## [Exercise instructions]
Exactly the lines from the start of the data below through the line that contains "Given: Collapse the" are to be copied, with pictures left out.

Data items:
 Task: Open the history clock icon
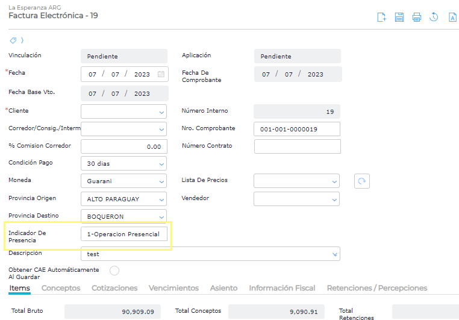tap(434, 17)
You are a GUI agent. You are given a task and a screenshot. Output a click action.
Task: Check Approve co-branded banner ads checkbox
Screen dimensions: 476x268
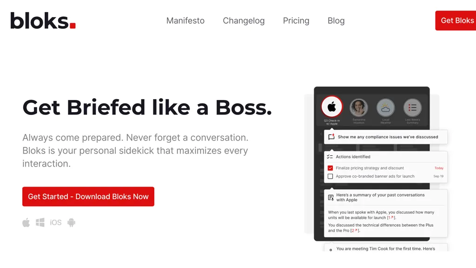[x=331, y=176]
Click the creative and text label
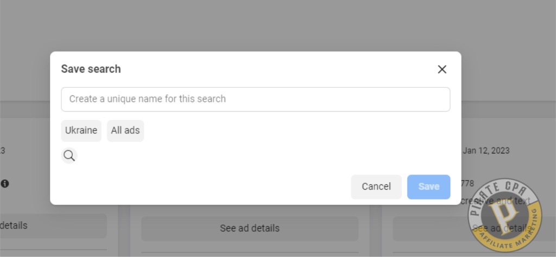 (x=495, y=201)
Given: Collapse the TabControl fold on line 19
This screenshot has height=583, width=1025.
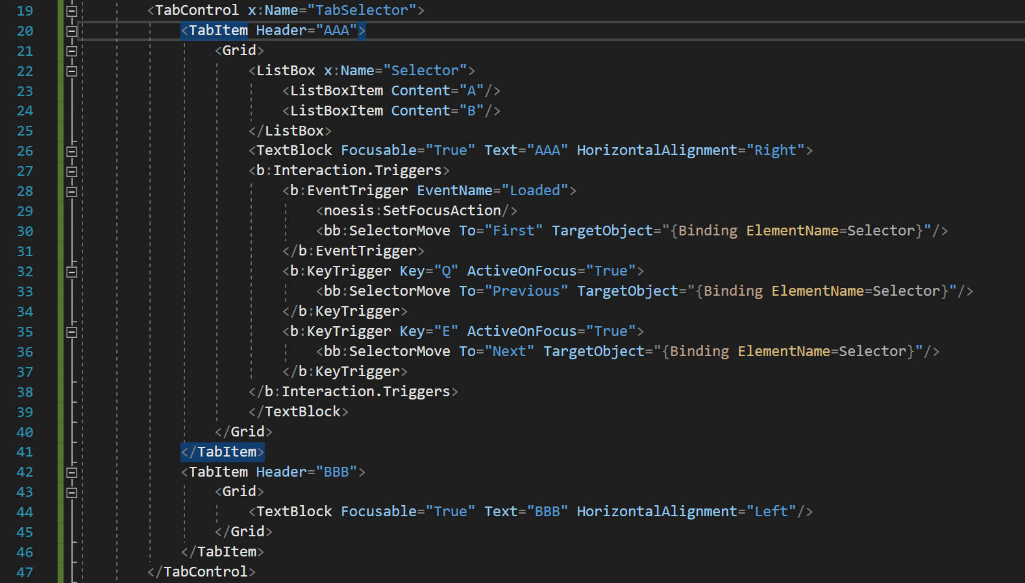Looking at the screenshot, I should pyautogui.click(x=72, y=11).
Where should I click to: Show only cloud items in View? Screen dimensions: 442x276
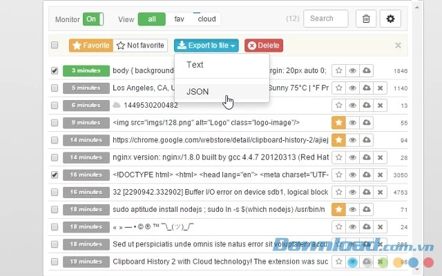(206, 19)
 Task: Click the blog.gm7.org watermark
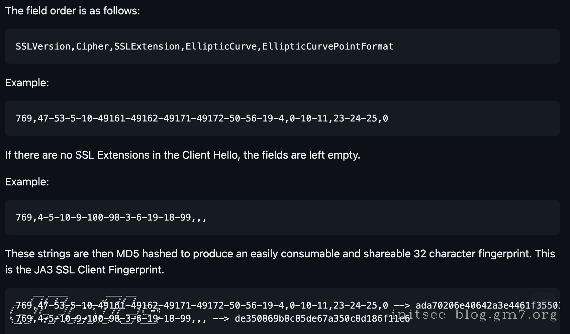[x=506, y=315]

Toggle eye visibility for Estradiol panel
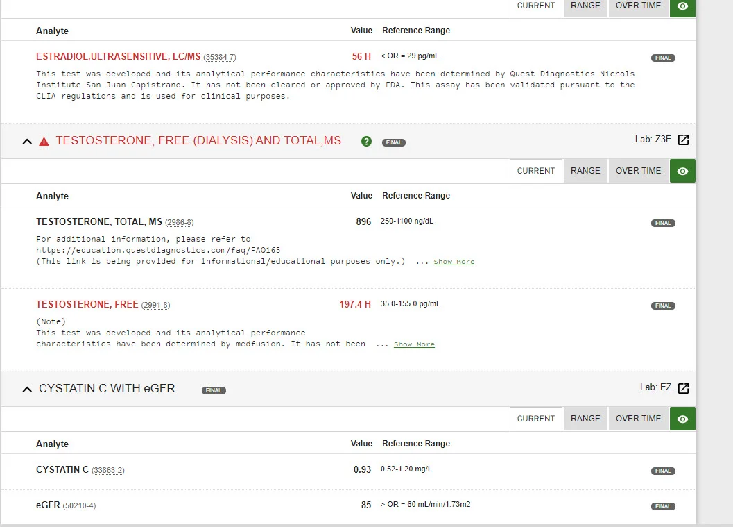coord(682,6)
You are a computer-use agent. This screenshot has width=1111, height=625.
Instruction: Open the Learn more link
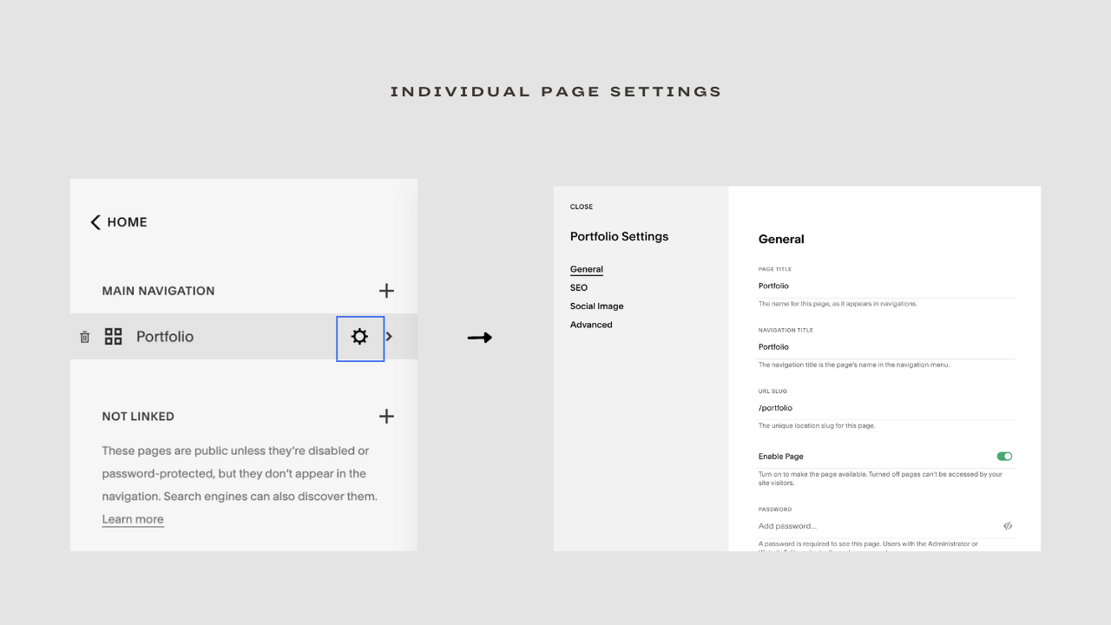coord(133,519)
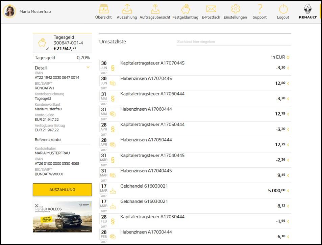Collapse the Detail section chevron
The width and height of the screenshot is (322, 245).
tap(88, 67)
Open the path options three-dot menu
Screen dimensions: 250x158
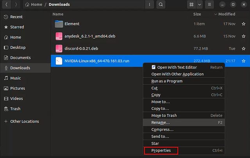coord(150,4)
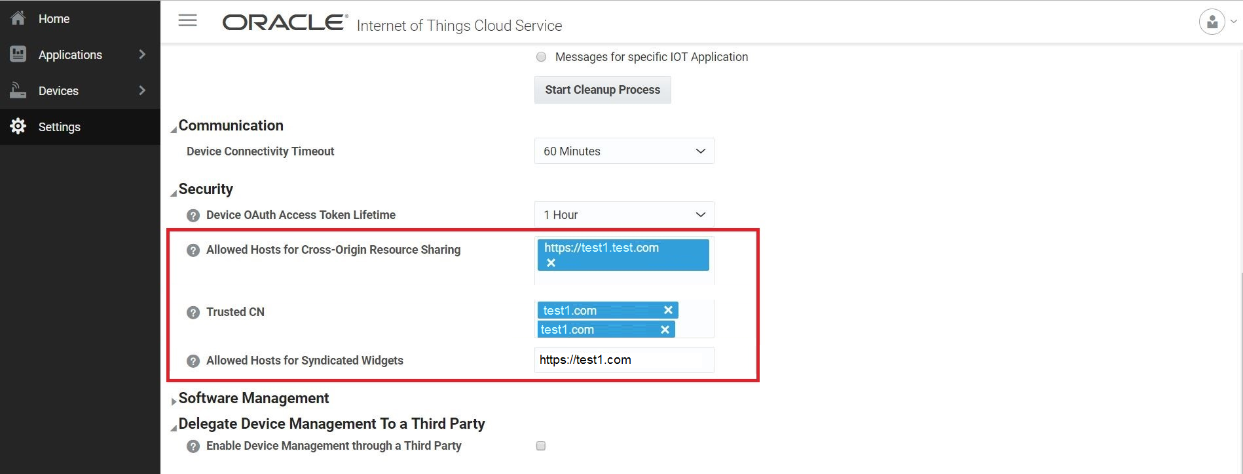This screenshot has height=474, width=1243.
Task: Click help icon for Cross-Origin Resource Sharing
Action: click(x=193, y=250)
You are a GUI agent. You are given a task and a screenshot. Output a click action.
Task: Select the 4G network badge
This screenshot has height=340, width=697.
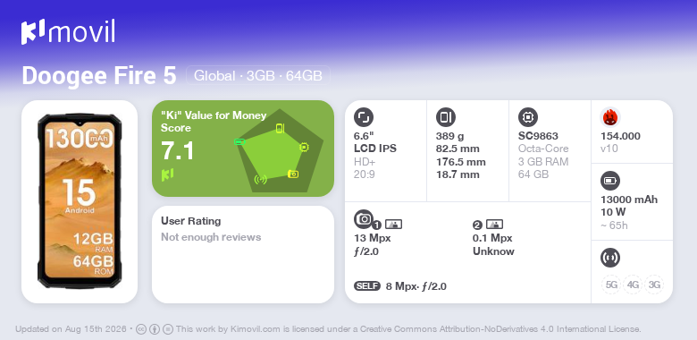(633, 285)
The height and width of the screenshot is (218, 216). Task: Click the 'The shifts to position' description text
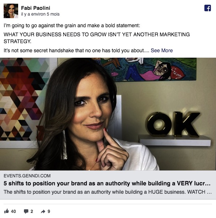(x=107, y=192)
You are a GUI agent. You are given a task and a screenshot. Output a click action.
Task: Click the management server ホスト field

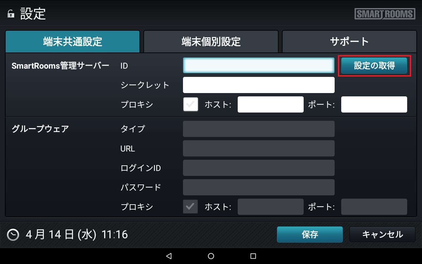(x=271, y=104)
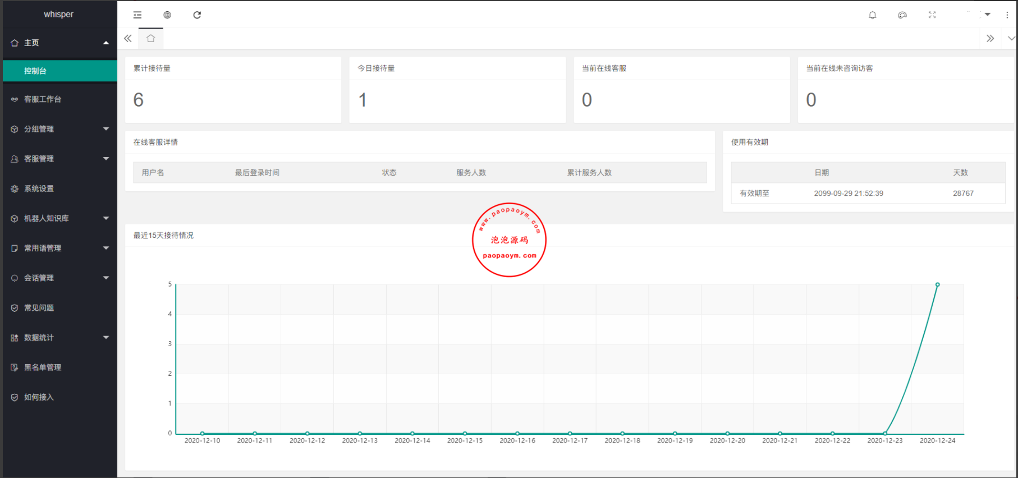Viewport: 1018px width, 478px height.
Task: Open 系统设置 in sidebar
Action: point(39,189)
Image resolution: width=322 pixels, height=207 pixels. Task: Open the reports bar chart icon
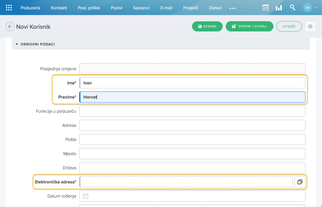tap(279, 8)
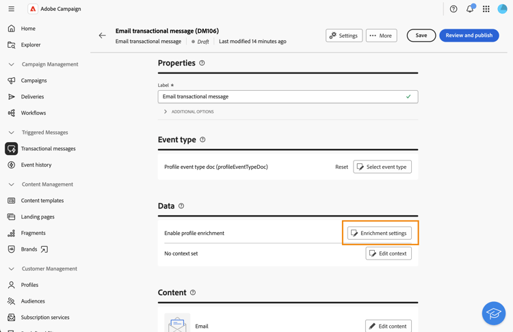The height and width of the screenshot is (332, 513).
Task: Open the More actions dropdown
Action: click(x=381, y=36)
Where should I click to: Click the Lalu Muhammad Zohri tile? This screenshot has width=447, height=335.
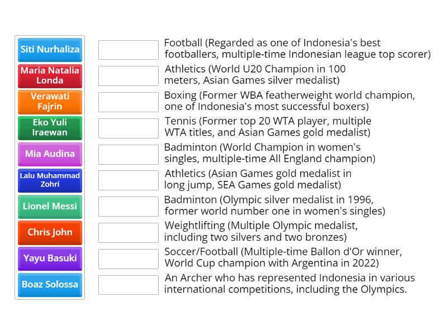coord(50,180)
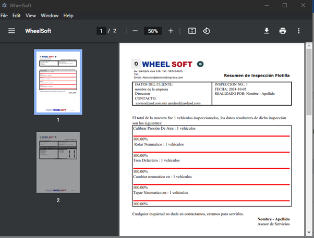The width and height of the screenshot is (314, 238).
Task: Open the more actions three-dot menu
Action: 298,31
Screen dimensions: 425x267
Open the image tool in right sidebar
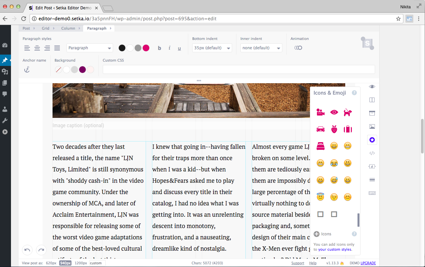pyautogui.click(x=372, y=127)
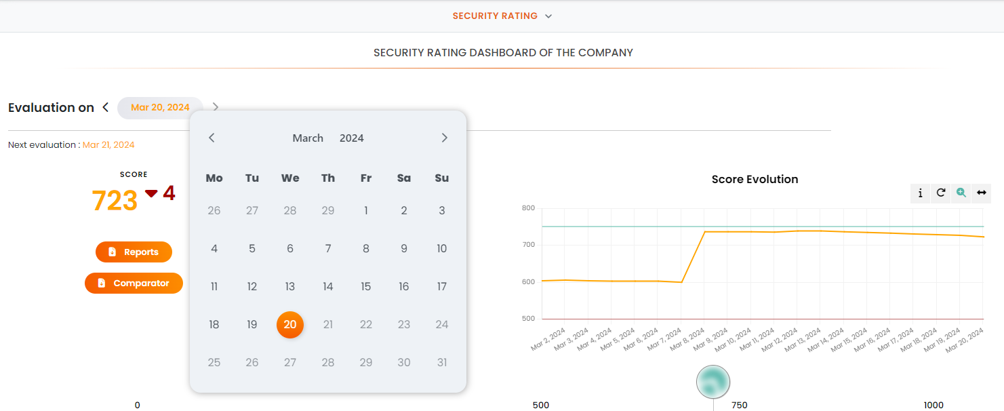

## [Response box]
 Task: Open the history clock icon
tap(434, 17)
You are a GUI agent. You are given a task and a screenshot. Output a click action.
Task: Check Approve co-branded banner ads checkbox
Screen dimensions: 476x268
[x=331, y=176]
Click the creative and text label
 (x=495, y=201)
Given: Collapse the TabControl fold on line 19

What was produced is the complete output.